VI. PERLINDUNGAN NASABAH BANK
A. Hubungan bank dengan nasabah
Lembaga perbankan adalah suatu lembaga yang sangat bergantung pada kepercayaan masyarakat, oleh karena itu tanpa adanya kepercayaan dari masyarakat tentu suatu bank tidak akan mampu kegiatan usahanya dengan baik. Sehingga perbankan harus sedemikian rupa menjaga kepercayaan dari masyarakat dengan memberikan perlindungan hukum terhadap kepentingan masyarakat terutama kepentingan nasabah dari bank yang bersangkutan. Dengan demikian dalam rangka untuk menghindari kemungkinan terjadinya kekurangpercayaan masyarakat terhadap dunia perbankan yang saat ini tengah gencar melakukan ekspansi untuk mencari dan menjaring nasabah, maka perlindungan hukum bagi nasabah penyimpan terhadap kemungkinan terjadinya kerugian sangat diperlukan.
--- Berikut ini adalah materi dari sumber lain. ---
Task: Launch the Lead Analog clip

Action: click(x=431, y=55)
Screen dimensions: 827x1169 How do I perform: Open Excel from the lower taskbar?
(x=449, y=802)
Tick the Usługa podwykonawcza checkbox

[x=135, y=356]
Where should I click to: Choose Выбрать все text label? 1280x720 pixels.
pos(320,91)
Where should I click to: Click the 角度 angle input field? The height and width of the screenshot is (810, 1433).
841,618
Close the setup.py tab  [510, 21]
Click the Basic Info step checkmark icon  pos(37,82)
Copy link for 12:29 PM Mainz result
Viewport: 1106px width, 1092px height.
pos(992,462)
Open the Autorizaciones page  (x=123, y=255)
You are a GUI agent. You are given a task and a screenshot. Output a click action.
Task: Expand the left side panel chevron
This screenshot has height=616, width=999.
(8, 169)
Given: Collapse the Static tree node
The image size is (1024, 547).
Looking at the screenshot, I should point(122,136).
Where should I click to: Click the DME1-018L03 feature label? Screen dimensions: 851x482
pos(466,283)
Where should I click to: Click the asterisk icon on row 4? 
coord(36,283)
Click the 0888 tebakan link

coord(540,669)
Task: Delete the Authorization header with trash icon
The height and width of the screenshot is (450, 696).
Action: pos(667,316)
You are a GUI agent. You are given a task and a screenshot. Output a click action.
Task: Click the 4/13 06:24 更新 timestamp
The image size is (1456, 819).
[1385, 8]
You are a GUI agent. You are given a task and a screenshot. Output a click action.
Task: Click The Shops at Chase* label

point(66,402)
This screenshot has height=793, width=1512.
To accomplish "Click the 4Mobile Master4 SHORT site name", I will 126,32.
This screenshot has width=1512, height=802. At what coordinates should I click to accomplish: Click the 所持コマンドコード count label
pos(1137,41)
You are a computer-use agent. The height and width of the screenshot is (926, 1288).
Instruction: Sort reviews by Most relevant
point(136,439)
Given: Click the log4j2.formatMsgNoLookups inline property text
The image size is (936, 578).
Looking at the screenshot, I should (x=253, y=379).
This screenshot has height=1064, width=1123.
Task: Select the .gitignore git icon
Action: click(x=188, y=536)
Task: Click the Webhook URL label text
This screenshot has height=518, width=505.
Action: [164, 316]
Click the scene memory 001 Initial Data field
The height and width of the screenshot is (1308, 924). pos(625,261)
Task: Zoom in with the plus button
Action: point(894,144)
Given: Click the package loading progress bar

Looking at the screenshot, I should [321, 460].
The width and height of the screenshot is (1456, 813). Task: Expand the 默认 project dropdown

Hubungan hukum antara nasabah penyimpan dengan bank didasarkan atas suatu perjanjian. Untuk itu wajar apabila kepentingan dari nasabah yang bersangkutan memperoleh perlindungan hukum sebagaimana perlindungan yang diberikan oleh hukum kepada bank. Usaha pemerintah untuk melindungi kepentingan nasabah, terutama nasabah penyimpan dana dibuktikan dengan dikeluarkannya undang-undang No. 8 tahun 1999 tentang perlindungan konsumen, selain yang diatur dalam UU No. 7 tahun 1992 jo. UU No. 10 tahun 1998 tentang perbankan.
Perlindungan terhadap nasabah penyimpan dana dapat dilakukan dengan 2 cara yaitu; perlindungan secara implisit dan perlindungan secara eksplisit.
1. perlindungan secara implisit (implicit deposit protection)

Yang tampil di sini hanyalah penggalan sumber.